The company is developing targeted drugs that are dependent on single gene abnormalities that can be detected by genomic testing. For patients with cancers that harbor the genomic alterations, a targeted medicine can potentially treat the cancer with dramatic effect, said Lilly.
Lilly Oncology president Anne White said: “The acquisition of Loxo Oncology represents an exciting and immediate opportunity to expand the breadth of our portfolio into precision medicines and target cancers that are caused by specific gene abnormalities.
“The ability to target tumor dependencies in these populations is a key part of our Lilly Oncology strategy. We look forward to continuing to advance the pioneering scientific innovation begun by Loxo Oncology.”
Loxo Oncology’s portfolio of approved and investigational drugs includes LOXO-292, LOXO-305, Vitrakvi (larotrectinib) and LOXO-195.
LOXO-292 is an oral RET inhibitor, which holds the Breakthrough Therapy designation from the US Food and Drug Administration (FDA), for three indications. The drug has an initial potential launch in 2020.
LOXO-305, on the other hand, is an oral BTK inhibitor, which is presently in phase 1/2. The investigational drug targets cancers with alterations to the Bruton’s tyrosine kinase (BTK).

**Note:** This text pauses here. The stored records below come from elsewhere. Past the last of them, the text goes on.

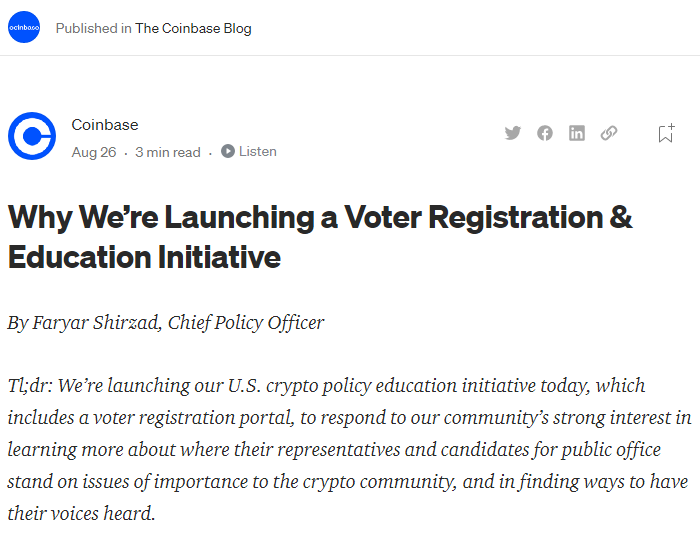The width and height of the screenshot is (700, 534).
Task: Open The Coinbase Blog publication link
Action: [x=193, y=28]
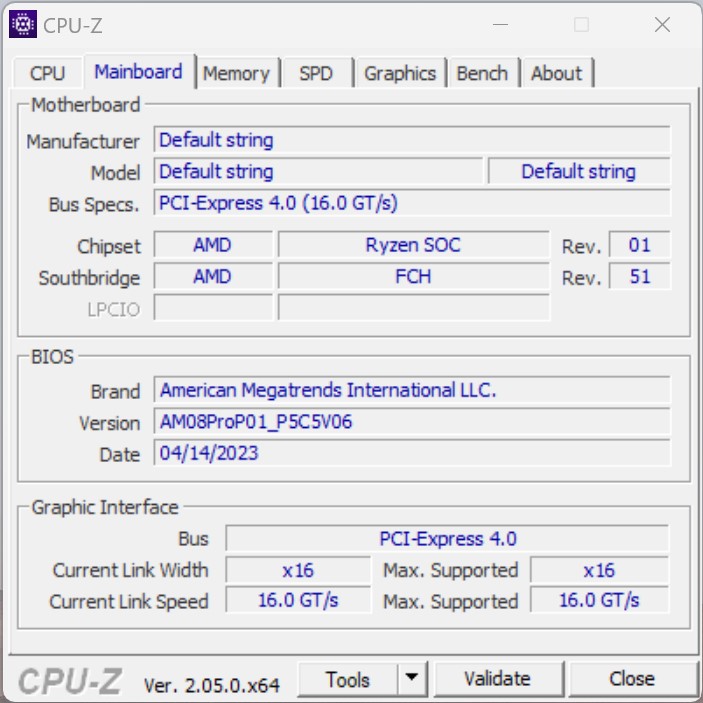Open the Tools dropdown arrow
Viewport: 703px width, 703px height.
[x=411, y=679]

LOXO-195 is a follow-on TRK inhibitor which is being studied by Loxo Oncology and Bayer for acquired resistance to TRK inhibition. The drug candidate has a potential launch in 2022.

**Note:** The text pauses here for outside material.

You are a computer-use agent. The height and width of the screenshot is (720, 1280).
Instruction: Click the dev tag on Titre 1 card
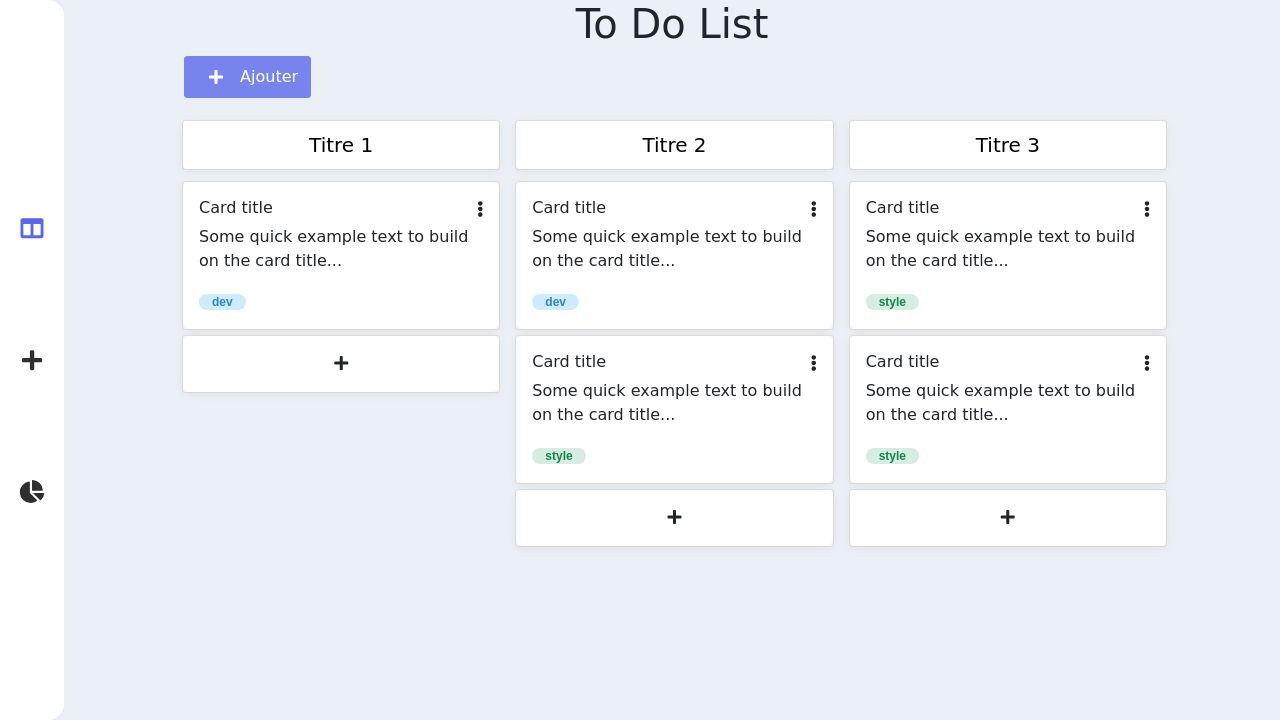tap(222, 302)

Vitrakvi, which was jointly developed and commercialized with Bayer, is an oral TRK inhibitor that has been approved in the US in November 2018. The approval for the oncology drug is for the treatment of solid tumors with neurotrophic receptor tyrosine kinase (NTRK) gene fusions in adult and pediatric patients.
As per the terms of the deal, Lilly will acquire all the shares of Loxo Oncology at $235.00 per share. The transaction is anticipated to be completed by the end of the first quarter of this year, depending on meeting of customary closing conditions such as receipt of regulatory approvals and approval of Loxo Oncology’s shareholders.
Loxo Oncology chief operating officer Jacob Van Naarden said: “We are excited to have reached this agreement with a team that shares our commitment to ensuring that emerging translational science reaches patients in need.
“We are confident that the work we have started, which includes an FDA approved drug, and a pipeline spanning from Phase 2 to discovery, will continue to thrive in Lilly’s hands.”
In May 2018, Lilly agreed to acquire Canadian cancer drug developer AurKa Pharma for $575m. In the same month, the pharma giant signed a deal of around $1.6bn to acquire Armo BioSciences, a US-based late-stage immuno-oncology company.